Human raters facing automatic speaking assessment

In their new study, the researchers of the DigiTala-project analyzed human raters’ views on and experiences with a digitally implemented rating process for language learners’ speech. The majority of raters were satisfied with the online rating process.

Remote studies, online language learning and digital language tests are part of the contemporary education. Despite this, fully automated tests of oral language skills are still rare. In their study, the researchers of the DigiTala project analyzed analyzed human raters’ views on and experiences with a digitally implemented evaluation process. For this, the project designed Moodle-based online rating environments for Finnish and Swedish as second languages and several scales for speaking assessment. Three rating rounds with a total of 37 expert raters were organized between winter 2020 and summer 2021.

A clear rating process

The evaluators were trained remotely on Zoom and ratings were collected in Moodle. The majority of evaluators found the rating instructions clear. Moodle and analytic rating criteria were new to some of theraters, which slowed down the rating.

Mainly, Moodle was considered as an easy platform despite some technical issues. The navigation view of the Moodle exam was found particularly useful, since it made moving between recordings easier.

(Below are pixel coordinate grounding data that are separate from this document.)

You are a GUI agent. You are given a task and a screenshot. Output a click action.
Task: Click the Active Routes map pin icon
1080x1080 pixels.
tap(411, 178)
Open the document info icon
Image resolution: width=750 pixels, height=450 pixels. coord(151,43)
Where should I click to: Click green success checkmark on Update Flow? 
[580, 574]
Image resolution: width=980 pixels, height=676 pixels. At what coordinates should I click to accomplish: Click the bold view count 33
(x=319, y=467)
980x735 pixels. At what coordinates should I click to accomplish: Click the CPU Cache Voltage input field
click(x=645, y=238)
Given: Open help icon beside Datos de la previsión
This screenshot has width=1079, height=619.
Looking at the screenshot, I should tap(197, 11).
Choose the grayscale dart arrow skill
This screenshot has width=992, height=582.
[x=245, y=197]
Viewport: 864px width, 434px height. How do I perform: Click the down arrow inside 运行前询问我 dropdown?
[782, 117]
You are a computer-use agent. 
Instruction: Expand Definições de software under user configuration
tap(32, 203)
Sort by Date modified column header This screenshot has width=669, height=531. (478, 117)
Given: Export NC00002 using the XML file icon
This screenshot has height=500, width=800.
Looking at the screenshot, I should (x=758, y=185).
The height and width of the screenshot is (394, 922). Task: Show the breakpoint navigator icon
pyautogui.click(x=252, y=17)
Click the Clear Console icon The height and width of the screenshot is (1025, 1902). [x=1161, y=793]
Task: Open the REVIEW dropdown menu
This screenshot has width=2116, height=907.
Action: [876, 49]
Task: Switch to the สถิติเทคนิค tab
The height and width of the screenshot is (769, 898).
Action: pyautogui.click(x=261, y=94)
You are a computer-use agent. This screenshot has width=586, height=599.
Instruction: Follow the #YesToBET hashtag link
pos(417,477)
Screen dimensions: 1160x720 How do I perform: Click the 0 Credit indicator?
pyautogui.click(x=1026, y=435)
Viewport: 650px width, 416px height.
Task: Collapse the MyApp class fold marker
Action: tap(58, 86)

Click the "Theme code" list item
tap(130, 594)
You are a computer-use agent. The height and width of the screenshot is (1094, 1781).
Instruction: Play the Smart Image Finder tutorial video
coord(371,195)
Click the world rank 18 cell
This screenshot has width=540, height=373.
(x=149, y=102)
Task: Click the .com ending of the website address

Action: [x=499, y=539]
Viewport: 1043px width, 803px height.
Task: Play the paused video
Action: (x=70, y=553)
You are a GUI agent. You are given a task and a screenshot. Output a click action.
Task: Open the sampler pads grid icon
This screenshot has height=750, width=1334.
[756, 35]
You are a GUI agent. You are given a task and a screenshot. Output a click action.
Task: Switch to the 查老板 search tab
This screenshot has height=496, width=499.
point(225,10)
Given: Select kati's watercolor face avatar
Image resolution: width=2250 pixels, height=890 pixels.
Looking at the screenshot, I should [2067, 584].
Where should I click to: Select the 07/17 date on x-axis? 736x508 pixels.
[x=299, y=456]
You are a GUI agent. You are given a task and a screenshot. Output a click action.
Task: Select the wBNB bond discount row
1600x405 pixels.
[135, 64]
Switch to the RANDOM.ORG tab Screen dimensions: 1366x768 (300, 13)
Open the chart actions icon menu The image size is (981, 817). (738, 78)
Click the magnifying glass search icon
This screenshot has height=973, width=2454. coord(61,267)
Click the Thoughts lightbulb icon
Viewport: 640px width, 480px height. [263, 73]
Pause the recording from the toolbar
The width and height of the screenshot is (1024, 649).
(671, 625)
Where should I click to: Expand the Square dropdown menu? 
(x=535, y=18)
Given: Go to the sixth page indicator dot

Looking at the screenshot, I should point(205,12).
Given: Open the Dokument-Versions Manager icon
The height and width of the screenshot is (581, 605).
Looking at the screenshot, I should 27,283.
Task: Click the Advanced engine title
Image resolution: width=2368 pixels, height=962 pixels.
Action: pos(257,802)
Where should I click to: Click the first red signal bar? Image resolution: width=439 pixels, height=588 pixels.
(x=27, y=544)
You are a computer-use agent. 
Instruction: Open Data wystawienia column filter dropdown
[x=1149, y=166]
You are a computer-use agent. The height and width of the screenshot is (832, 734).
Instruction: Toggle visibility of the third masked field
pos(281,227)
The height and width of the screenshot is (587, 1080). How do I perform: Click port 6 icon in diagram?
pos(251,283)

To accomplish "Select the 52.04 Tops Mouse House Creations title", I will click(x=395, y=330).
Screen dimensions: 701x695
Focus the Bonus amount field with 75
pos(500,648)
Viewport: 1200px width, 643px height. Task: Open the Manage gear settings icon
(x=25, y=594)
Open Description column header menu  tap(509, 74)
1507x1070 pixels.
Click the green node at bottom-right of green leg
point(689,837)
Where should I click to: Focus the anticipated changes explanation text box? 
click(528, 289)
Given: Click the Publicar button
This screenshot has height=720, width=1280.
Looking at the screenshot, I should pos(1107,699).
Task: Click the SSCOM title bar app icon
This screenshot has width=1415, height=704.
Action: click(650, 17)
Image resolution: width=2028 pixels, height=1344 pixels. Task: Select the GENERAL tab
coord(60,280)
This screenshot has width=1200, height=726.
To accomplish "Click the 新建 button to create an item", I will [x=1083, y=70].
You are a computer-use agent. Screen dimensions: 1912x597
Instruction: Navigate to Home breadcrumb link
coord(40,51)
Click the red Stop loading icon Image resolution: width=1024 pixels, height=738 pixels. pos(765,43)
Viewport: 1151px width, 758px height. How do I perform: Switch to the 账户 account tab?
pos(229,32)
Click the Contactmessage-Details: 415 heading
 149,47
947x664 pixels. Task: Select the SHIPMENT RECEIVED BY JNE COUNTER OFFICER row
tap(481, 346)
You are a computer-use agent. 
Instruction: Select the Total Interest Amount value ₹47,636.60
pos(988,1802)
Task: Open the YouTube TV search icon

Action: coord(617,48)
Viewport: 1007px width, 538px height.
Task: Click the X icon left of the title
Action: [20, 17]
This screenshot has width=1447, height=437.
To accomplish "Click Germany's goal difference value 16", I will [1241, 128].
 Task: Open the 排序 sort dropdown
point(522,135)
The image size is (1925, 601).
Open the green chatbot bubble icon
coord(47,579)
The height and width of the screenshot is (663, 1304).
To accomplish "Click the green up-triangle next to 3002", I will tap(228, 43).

Challenges and opportunities in automatic assessment

The majority of raters had a positive or neutral attitude towards automatic speaking assessment. Automated assessment was considered useful in supporting or supplementing human assessment. Automated assessment was also seen as an opportunity to improve the reliability of the assessment. The raters considered the strengths of the automatic evaluation to be reliability and usability.

The raters though the limitations of automatic assessment lie in how the machine deals with diverse speakers and spontaneous speech samples. Assessment bias concerning dialects and language variants as well as personal speaking styles should be taken into account.

Success in defining dimensions

Raters assessed speech samples from both high school students and adult language learners. According to the feedback, different dimensions of spoken language skills were easier to assess from the longer speech samples than from the short samples. Some of the evaluators missed clearer instructions for using different criteria, but overall they managed well in assessing the speaking dimensions..

The raters considered the most important dimensions of speech to be interaction, fulfillment of the assignment, extent of expression and speechfluency. These dimensions – apart from interaction – were also included in the dimensions defined in the DigiTala project.